[Stored data entries]
===============

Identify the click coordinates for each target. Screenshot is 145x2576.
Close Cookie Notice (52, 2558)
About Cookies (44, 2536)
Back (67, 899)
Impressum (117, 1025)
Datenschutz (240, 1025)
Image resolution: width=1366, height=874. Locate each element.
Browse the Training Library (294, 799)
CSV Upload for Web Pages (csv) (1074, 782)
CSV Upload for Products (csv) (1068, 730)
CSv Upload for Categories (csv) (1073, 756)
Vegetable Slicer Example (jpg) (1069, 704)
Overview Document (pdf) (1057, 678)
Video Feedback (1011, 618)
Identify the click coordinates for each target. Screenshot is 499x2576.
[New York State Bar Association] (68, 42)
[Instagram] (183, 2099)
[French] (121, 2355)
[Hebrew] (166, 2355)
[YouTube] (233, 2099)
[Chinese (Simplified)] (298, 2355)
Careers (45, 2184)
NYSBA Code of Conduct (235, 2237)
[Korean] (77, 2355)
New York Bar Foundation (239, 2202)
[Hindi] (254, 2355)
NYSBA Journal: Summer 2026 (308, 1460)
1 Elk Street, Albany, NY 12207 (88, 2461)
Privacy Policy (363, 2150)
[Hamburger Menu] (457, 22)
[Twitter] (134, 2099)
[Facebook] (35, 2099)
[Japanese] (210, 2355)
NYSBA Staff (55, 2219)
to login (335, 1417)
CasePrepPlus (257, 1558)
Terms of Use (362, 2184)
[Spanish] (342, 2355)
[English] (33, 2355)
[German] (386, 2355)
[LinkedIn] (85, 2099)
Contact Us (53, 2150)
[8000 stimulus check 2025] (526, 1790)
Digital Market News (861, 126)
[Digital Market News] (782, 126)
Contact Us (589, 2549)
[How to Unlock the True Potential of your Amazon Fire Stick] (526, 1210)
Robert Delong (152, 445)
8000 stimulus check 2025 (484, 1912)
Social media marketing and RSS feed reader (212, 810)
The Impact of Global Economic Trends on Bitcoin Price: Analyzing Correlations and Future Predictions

===============

Reproduce the data above in full, keeping it exactly the same.

Identify the click coordinates for each target. Screenshot is 145x2576.
Close Cookie Notice (52, 2558)
About Cookies (44, 2536)
Back (67, 899)
Impressum (117, 1025)
Datenschutz (240, 1025)
Image resolution: width=1366, height=874. Locate each element.
Browse the Training Library (294, 799)
CSV Upload for Web Pages (csv) (1074, 782)
CSV Upload for Products (csv) (1068, 730)
CSv Upload for Categories (csv) (1073, 756)
Vegetable Slicer Example (jpg) (1069, 704)
Overview Document (pdf) (1057, 678)
Video Feedback (1011, 618)
Identify the click coordinates for each target. Screenshot is 499x2576.
[New York State Bar Association] (68, 42)
[Instagram] (183, 2099)
[French] (121, 2355)
[Hebrew] (166, 2355)
[YouTube] (233, 2099)
[Chinese (Simplified)] (298, 2355)
Careers (45, 2184)
NYSBA Code of Conduct (235, 2237)
[Korean] (77, 2355)
New York Bar Foundation (239, 2202)
[Hindi] (254, 2355)
NYSBA Journal: Summer 2026 (308, 1460)
1 Elk Street, Albany, NY 12207 (88, 2461)
Privacy Policy (363, 2150)
[Hamburger Menu] (457, 22)
[Twitter] (134, 2099)
[Facebook] (35, 2099)
[Japanese] (210, 2355)
NYSBA Staff (55, 2219)
to login (335, 1417)
CasePrepPlus (257, 1558)
Terms of Use (362, 2184)
[Spanish] (342, 2355)
[English] (33, 2355)
[German] (386, 2355)
[LinkedIn] (85, 2099)
Contact Us (53, 2150)
[8000 stimulus check 2025] (526, 1790)
Digital Market News (861, 126)
[Digital Market News] (782, 126)
Contact Us (589, 2549)
[How to Unlock the True Potential of your Amazon Fire Stick] (526, 1210)
Robert Delong (152, 445)
8000 stimulus check 2025 (484, 1912)
Social media marketing and RSS feed reader (212, 810)
The Impact of Global Economic Trends on Bitcoin Price: Analyzing Correlations and Future Predictions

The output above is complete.